**EXERCISE DIRECTIONS**:
Throughout the records below, find each line holding "computer" and copy it.

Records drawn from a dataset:
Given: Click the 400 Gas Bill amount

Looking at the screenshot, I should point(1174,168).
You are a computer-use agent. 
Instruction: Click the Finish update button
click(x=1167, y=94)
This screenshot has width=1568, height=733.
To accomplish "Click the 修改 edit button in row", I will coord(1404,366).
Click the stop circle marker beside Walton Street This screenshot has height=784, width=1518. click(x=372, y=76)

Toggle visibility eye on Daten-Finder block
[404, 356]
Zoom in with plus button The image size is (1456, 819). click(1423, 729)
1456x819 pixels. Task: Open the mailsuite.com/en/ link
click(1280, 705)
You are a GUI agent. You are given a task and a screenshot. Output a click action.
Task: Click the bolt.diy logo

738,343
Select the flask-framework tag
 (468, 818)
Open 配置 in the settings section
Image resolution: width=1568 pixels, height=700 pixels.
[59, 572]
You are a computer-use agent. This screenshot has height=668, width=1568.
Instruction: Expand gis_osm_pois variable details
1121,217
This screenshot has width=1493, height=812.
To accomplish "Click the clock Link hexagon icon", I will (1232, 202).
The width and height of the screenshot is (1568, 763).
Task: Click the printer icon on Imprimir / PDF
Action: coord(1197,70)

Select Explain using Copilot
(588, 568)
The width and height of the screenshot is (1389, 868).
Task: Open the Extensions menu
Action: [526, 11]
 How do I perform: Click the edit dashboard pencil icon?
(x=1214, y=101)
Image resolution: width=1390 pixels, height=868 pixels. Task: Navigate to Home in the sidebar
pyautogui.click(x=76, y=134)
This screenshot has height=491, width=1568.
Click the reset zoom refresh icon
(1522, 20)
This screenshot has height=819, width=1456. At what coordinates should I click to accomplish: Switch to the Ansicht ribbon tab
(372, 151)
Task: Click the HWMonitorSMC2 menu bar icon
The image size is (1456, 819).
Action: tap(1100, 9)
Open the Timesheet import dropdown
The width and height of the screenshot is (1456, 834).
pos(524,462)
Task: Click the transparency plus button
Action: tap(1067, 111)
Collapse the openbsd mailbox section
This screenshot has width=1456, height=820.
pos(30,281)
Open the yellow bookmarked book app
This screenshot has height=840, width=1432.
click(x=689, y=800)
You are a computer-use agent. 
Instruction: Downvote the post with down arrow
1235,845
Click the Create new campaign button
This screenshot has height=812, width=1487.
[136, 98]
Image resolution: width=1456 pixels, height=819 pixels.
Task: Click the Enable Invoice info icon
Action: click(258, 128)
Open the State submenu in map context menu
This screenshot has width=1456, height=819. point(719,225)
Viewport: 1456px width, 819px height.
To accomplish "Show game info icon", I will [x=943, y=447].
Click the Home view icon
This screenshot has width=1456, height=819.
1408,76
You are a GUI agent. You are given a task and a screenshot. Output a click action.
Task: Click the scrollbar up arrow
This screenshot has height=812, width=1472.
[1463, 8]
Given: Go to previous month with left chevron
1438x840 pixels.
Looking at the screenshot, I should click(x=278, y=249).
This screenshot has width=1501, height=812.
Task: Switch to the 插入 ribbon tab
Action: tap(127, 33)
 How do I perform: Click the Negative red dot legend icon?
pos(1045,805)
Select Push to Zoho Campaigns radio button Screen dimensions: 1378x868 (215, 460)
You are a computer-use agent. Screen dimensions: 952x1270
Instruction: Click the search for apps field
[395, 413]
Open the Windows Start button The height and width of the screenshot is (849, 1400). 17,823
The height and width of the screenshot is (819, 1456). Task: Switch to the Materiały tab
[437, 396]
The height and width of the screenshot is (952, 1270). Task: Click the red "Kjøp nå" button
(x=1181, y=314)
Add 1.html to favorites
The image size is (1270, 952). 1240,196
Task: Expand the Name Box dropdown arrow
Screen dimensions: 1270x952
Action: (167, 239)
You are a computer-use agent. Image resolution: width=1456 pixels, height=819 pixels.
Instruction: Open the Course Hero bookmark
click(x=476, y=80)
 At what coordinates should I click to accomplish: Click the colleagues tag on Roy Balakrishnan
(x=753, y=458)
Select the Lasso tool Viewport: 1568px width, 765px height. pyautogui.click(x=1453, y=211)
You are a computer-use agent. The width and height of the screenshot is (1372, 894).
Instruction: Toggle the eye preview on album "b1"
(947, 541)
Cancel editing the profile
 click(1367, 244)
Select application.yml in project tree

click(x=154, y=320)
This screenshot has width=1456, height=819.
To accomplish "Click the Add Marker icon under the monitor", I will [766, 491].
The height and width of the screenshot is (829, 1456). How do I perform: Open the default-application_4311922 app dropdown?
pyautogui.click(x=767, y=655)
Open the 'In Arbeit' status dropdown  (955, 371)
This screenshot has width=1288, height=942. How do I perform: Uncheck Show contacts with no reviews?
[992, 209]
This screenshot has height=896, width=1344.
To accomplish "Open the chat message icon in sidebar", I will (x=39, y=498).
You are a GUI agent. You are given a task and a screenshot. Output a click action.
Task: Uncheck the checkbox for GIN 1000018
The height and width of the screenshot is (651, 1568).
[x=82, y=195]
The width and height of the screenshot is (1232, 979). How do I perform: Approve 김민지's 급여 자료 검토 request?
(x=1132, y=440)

**EXERCISE ANSWER**:
You are a computer-use agent. 
You are a computer-use agent. This screenshot has height=668, width=1568.
You are a computer-use agent. 
You are a computer-use agent. Screen dimensions: 952x1270
You are a computer-use agent. Image resolution: width=1456 pixels, height=819 pixels.
You are a computer-use agent. The width and height of the screenshot is (1372, 894).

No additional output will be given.